I giurati innamorati di Ernst & Celestine

Venerdì, 20 Luglio 2012 20:38

Il film di animazione mette in scena il rapporto tra un orso e una topolina 

Una grande festa il Giffoni Film Festival per i giurati più piccini della sezione che comprende i bimbi dai 3 ai 5 anni. Una ricca programmazione, curata da Antonia Grimaldi, che mostra una selezione di cortometraggi e lungometraggi di animazione provenienti da tutto il mondo. Ernest & Celestine di Benjamin Renner, Vincent Patar, Stéphane Aubier che racconta la storia di un orso clown e musicista (Ernest) che vive ai margini della società della sua specie, decide di accogliere nella sua casa la piccola topolina Célestine. Lei è orfana e ha abbandonato il mondo sotterraneo dei topi. Questi due personaggi appartati e solitari trovano sostegno e conforto l'uno nell'altra, andando contro qualsiasi convenzione, sconvolgendo ogni ordine prestabilito.

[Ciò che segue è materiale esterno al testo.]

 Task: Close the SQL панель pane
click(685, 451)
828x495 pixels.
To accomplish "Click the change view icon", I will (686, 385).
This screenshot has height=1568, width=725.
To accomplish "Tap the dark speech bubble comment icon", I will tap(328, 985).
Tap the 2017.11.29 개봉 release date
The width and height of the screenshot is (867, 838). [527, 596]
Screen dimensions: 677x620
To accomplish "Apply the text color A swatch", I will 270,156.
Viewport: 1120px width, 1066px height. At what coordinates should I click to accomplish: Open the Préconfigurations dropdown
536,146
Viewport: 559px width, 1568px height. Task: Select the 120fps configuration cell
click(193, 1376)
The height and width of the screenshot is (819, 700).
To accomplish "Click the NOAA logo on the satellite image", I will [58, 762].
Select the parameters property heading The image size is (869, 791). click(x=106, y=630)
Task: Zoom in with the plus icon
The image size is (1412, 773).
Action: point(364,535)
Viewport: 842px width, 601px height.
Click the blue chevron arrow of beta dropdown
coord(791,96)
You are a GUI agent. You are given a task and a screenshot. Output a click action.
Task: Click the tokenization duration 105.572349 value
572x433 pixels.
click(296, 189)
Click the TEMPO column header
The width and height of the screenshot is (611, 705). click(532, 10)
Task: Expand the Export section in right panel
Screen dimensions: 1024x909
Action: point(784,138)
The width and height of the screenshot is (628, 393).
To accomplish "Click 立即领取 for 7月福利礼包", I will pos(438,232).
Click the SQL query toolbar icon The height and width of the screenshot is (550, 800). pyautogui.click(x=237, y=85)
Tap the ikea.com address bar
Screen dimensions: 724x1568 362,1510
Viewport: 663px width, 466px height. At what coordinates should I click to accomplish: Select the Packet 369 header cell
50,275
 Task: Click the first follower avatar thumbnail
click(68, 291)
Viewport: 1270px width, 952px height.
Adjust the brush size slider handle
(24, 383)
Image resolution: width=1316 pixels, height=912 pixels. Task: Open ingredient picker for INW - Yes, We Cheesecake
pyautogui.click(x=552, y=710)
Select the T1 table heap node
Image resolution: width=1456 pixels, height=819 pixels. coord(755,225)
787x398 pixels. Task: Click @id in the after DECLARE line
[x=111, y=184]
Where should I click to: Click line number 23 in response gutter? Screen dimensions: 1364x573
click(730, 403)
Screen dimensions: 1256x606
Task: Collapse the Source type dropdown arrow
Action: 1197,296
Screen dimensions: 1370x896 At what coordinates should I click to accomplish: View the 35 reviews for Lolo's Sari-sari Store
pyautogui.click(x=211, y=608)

Il film ha colpito particolarmente la fantasia dei più piccoli che al termine della proiezione hanno commentato con grande dovizia di particolari quanto accaduto nella storia. Mario 5 anni ha alzato la mano per primo: "Dicevano che l'orso era cattivo, ma poi era solo affamato di dolci ed era buono con la topina", e la piccola Laura ha aggiunto “"Il film è più bello quando Ernest si mangia tutti i dolci del negozio. Anche a me piace fare così”.